Access Keys:
Skip to content (Access Key - 0)

How to use a custom Input or Output Format in Pentaho MapReduce. In some situations you may need to use a input or output format beyond the base formats included in Hadoop. In this guide you are going to develop and implement a custom output format that names the files the year of the data instead of the default part-00000 name. Although this guide implements a custom output format the same steps could also be used for an input format. For more information on file formats: http://developer.yahoo.com/hadoop/tutorial/module5.html#inputformat

Prerequisites

In order to follow along with this how-to guide you will need the following:

  • Hadoop
  • Pentaho Data Integration
  • Pentaho Hadoop Distribution

Sample Files

The sample data file needed for this guide is:

File Name Content
weblogs_parse.txt.zip Parsed, raw weblog data

Note: If you have already completed the Using Pentaho MapReduce to Parse Weblog Data guide the data should already be in the correct spot.

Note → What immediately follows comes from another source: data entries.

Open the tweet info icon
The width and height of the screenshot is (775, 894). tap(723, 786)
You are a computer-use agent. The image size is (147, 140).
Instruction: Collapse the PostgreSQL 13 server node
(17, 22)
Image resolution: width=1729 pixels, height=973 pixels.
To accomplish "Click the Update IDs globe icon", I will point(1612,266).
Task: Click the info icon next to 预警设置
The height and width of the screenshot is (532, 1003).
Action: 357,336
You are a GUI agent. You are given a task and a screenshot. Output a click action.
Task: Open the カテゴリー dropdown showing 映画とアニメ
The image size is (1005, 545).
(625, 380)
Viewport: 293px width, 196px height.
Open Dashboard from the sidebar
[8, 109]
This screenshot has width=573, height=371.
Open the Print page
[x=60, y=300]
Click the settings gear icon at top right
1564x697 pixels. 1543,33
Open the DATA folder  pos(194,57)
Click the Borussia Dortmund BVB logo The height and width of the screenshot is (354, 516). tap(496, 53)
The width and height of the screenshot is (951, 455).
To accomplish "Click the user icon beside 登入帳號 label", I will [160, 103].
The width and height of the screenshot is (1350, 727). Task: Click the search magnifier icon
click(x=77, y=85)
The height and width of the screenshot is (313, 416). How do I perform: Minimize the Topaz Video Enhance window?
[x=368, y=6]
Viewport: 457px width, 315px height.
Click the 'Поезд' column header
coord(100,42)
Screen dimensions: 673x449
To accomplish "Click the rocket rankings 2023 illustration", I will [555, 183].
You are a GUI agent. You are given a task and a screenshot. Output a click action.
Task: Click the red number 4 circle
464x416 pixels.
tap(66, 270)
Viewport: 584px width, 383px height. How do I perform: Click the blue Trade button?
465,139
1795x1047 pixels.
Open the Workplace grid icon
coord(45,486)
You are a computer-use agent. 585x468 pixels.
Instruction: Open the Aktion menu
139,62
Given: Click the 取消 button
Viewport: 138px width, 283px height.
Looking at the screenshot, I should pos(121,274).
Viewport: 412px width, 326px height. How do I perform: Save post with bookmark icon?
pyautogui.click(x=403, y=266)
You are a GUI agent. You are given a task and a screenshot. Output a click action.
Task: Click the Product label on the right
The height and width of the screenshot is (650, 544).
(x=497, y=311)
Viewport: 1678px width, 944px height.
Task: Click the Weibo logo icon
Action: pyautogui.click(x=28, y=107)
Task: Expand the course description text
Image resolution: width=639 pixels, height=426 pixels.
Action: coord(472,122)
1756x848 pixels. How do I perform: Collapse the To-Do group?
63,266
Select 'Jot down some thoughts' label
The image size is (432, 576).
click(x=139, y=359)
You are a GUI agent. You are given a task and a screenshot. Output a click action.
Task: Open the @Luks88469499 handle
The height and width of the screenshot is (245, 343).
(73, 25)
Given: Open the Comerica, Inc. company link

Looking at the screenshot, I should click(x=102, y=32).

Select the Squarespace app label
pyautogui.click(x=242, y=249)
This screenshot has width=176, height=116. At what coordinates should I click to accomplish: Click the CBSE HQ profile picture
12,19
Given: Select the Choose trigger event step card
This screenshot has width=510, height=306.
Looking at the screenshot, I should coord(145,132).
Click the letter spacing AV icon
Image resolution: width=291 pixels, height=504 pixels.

Add the file to your cluster by running the following:

hadoop fs -mkdir /user/pdi/weblogs
hadoop fs -mkdir /user/pdi/weblogs/parse
hadoop fs -put weblogs_parse.txt /user/pdi/weblogs/parse/part-00000

Sample Code

This guide expands upon the Using a Custom Partitioner in Pentaho MapReduce guide. If you have completed this guide you should already have the necessary code, otherwise download aggregate_mapper.ktr, aggregate_reducer.ktr, and aggregate_mr_partition.kjb.

Step-By-Step Instructions

Setup

Start Hadoop if it is not already running.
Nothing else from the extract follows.